Die meisten Wähler scheinen den zu wählen, der ihnen subjektiv die meisten Vorteile zu bringen scheint. Daraus folgt, dass die gewählte politische Richtung nach dem selben Prinzip funktionieren soll wie unsere Wirtschaft (wenn jeder nach dem größtmöglichen Eigennutz handelt, wird dies zu größtmöglichem Nutzen für alle führen).
Wie in der Wirtschaft auch, funktioniert so etwas nur, wenn alle Beteiligten alle Informationen besitzen und keine Fehlinformationen existieren.
Also gar nicht.
Unsere Politiker schwenken ihr Fähnchen nach dem Wind, der wiederum aus der Summe des individuellen Eigennutzes auf der Basis bestenfalls lückenhafter Informationen entsteht.

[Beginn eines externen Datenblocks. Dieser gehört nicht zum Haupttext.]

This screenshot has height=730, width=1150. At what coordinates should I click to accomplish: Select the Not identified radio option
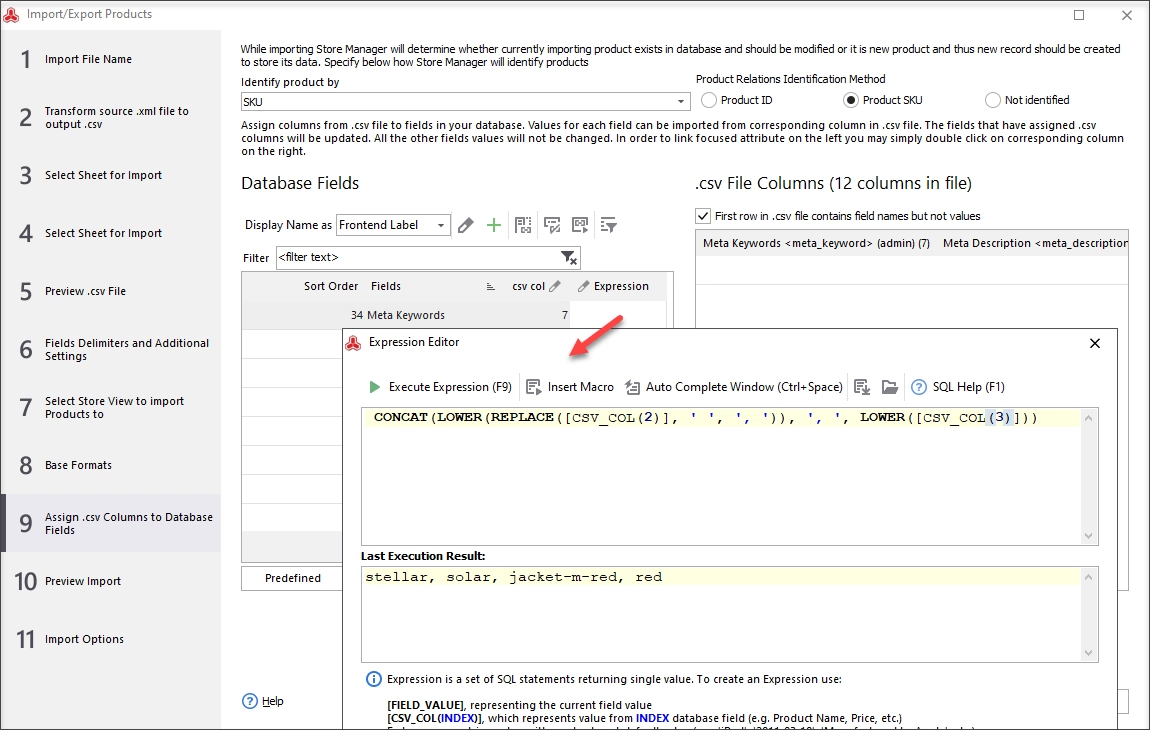pos(992,100)
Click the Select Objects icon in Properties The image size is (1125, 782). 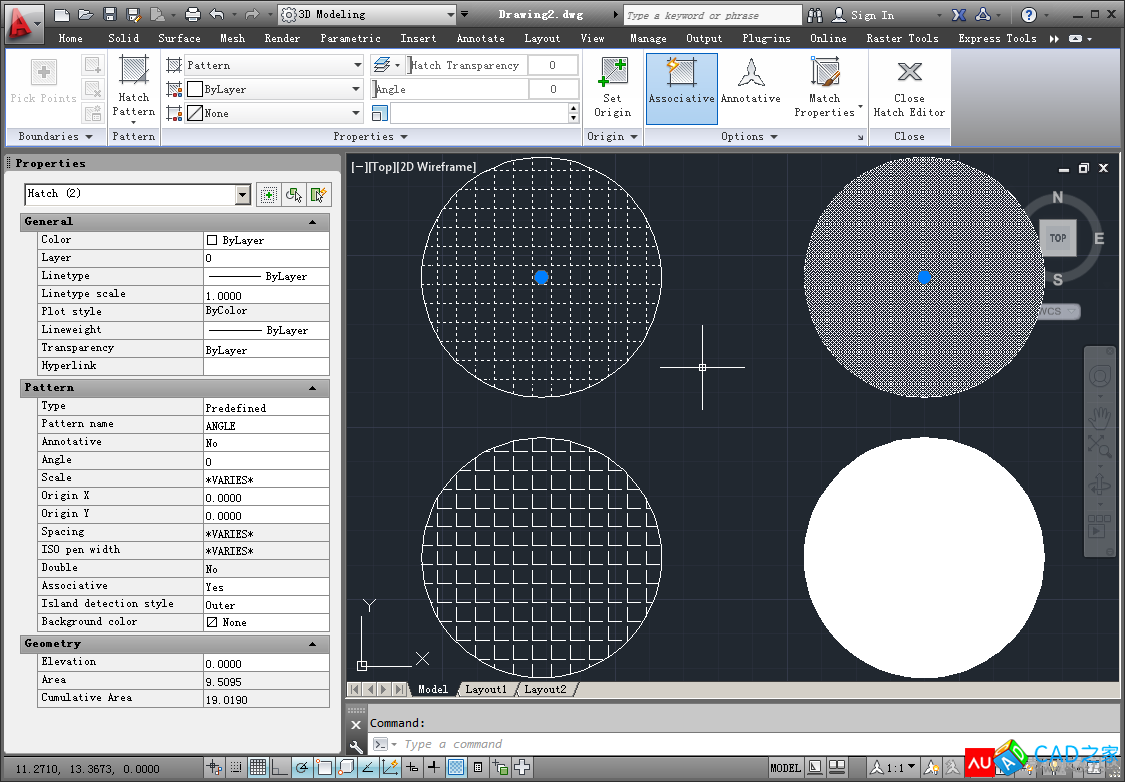click(294, 195)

Die Folge ist eine Politik der Rückzuggefechte, bei der keinerlei gesellschaftliche Ziele mehr angestrebt werden, sondern nur um die größten Brocken der Ruinen gefeilscht wird.
Umso mehr schauen die Menschen verwundert über den Atlantik, wo Barak Obama mit einer Zielsetzung in den Wahlkampf gegangen ist. Ob seine Versprechen Lügen waren oder nicht, wird die Zeit zeigen, aber das Versprechen des "Change" und die Ausrichtung der gesamten Politik auf ein klares gesellschaftliches Ziel sind für uns völlig fremde Gedanken geworden.
Natürlich kann man sich schwer vorstellen, dass ein Sohn türkischer Einwanderer mit einem Plan zur fundamentalen Umwälzung in Deutschland zum Bundeskanzler gewählt würde. Die Deutschen reagieren auf Ideen, die sie nicht schon hundert Mal gehört haben immer sehr ängstlich. Somit würde ein Politiker, um den Bogen zur eigentlich wichtigen Frage zu schlagen, der die Warheit klar ausspricht, die Probleme unbeschönigt benennt und echte, in der Regel erst einmal schmerzhafte Veränderungen vorschlägt vermutlich zumindest beim ersten Versuch nicht gewählt werden. In Deutschland wohl auch nicht beim zweiten.
Die eigentlich relevante Frage muss daher meiner Meinung nach lauten: Wollen Politiker eine bestimmte Politik vertreten, das Land voran bringen und echte Verbesserungen erreichen? Oder einfach nur gewählt werden?
Oftmals scheint es so, als würden Politiker sich mit bestimmten Lügen wählen lassen um dann eine gänzlich andere Politik zu betreiben, die sie für sinnvoller halten. Das wiederum ist eine gefährliche Verfälschung des Wahlgedankens, denn mit meiner Stimme stimme ich ja nicht in erster Linie für eine Person („der wird’s schon richten“), sondern für ein Programm, eine Zielsetzung. Wenn diese möglichst gefällig formuliert wird, nur um nach der Wahl ein gänzlich anderes Programm zu betreiben, so ist die Wahl gänzlich nutzlos gewesen.